### Document excerpt

A.  Did the Officer err in determining that the Applicant has been recognized as a Convention refugee in Germany?

[20]  The Applicant’s principal argument on this issue is that the Officer unreasonably relied on her travel document in determining that she has been recognized as a Convention refugee in Germany. The Notes reflect the Officer’s conclusion that the Applicant’s travel document is a Reiseausweis für Flüchtlinge, a document issued under the Convention to persons with refugee status in Germany. The Applicant submits that her travel document does not bear the name Reiseausweis für Flüchtlinge, but is entitled only Reiseausweis¸ which is equally consistent with it being a Reiseausweis für Ausländer, a document issued to persons who are given subsidiary protection.

[21]  While the Applicant is correct that the title Reiseausweis für Flüchtlinge does not appear on her travel document, I interpret the Officer’s conclusion, that the document is a Reiseausweis für Flüchtlinge, as turning on the reference to the Convention on its front cover. I find nothing unreasonable in the Officer’s analysis or conclusion.

######

◆ Written task 1
In the court decision excerpt, to whom is a Reiseausweis für Ausländer issued?
◆ Written task 2
Rewrite the court decision excerpt from "[21]  While the" up to and including "analysis or conclusion.", swapping "front cover" for "back cover".

### Data provided

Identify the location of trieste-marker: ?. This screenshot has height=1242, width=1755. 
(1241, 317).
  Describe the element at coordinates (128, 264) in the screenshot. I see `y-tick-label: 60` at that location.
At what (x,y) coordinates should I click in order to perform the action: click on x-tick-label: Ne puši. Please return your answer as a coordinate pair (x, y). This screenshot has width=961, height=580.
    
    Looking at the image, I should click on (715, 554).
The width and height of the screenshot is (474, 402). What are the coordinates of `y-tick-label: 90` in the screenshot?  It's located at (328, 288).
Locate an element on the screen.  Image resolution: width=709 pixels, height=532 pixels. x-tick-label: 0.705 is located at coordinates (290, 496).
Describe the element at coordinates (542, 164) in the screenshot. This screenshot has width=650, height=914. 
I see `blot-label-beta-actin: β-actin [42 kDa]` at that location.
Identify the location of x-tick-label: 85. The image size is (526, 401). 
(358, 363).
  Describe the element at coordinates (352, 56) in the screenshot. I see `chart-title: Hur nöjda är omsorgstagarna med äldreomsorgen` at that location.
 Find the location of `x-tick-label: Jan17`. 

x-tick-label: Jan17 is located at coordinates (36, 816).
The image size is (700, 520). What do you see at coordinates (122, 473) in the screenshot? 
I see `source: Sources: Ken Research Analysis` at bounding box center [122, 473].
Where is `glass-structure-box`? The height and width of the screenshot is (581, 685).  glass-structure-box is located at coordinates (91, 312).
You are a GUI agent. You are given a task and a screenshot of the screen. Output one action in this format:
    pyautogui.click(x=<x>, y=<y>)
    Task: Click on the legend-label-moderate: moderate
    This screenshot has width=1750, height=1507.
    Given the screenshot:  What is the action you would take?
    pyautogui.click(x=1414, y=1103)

######

◆ Written reply 1
It is issued to persons who are given subsidiary protection.

◆ Written reply 2
[21]  While the Applicant is correct that the title Reiseausweis für Flüchtlinge does not appear on her travel document, I interpret the Officer’s conclusion, that the document is a Reiseausweis für Flüchtlinge, as turning on the reference to the Convention on its back cover. I find nothing unreasonable in the Officer’s analysis or conclusion.